At the western end of the town, directly west of the Roadkill Cafe, is a western town facade labeled "Seligman Depot" It includes 5 storefronts: A Livery, a "Tonsorial Parlor" (dentist), a hotel, a gun shop, and a Wells Fargo bank. There are no actual businesses residing behind the storefronts. Between this "Depot" and the Roadkill Cafe is a log cabin with the word "JAIL" painted in white above the doorway; in front of the cabin is a painted metal sign which declares the cabin to be "1860 Arizona Territorial Jail". The sign further states: At one time, held such notorious outlaws like – Seligman Sam – Three Finger Jack – James Younger and many more in 1866 four indians escaped by tunneling from this small cell to the OK saloon. Four days later they were dead after a shootout with Marshal Carl "Curly" Bane. Behind the "jail" is a corral that holds a buffalo for tourist viewing during the summer months.

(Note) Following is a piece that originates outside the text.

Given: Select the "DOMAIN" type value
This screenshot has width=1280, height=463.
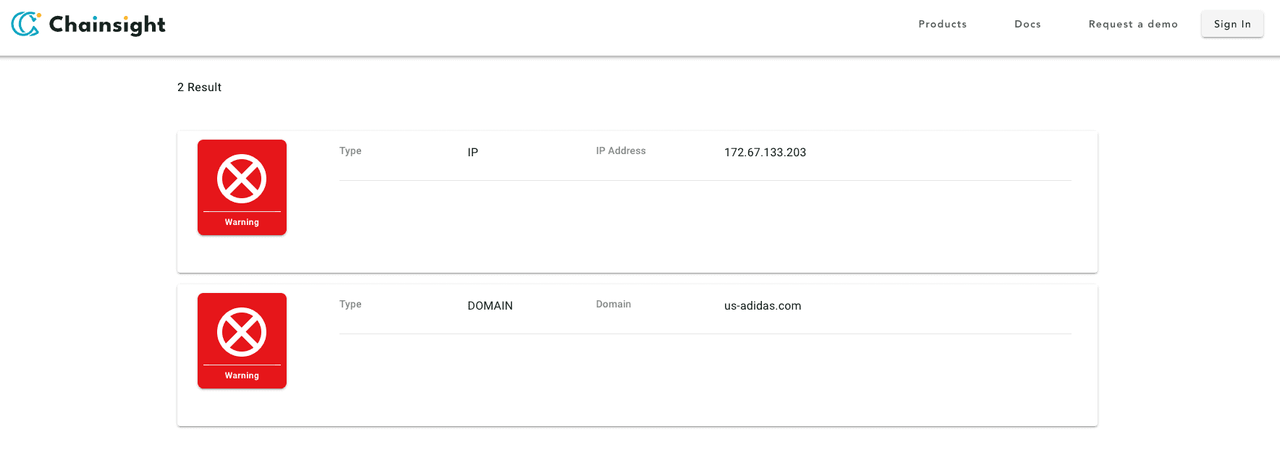Looking at the screenshot, I should click(490, 306).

The "Seligman Depot" and the "1860 Arizona Territorial Jail" are not authentic historical buildings, but owned by the Roadkill Cafe owners and were built to attract tourists to the Cafe and the attached "OK Saloon". Note that Arizona Territory did not exist until 1863, and Seligman was not established until 1886 (per the city sign at the edge of town). Marshal Carl "Curly" Bane, the Indian jail escape and the list of outlaws are also fictitious. There are no local or other documents claiming any authenticity to any of the property; visitors are simply left to believe what they wish of the park.

==Demographics==

As of the census of 2000, there were 456 people, 205 households, and 121 families residing in the CDP. The population density was 71.5 PD/sqmi. There were 281 housing units at an average density of 44.0 /sqmi. The racial makeup of the CDP was 85% White, <1% Black or African American, 2% Native American, 2% Asian, <1% Pacific Islander, 6% from other races, and 5% from two or more races. Hispanic or Latino of any race were 19% of the population.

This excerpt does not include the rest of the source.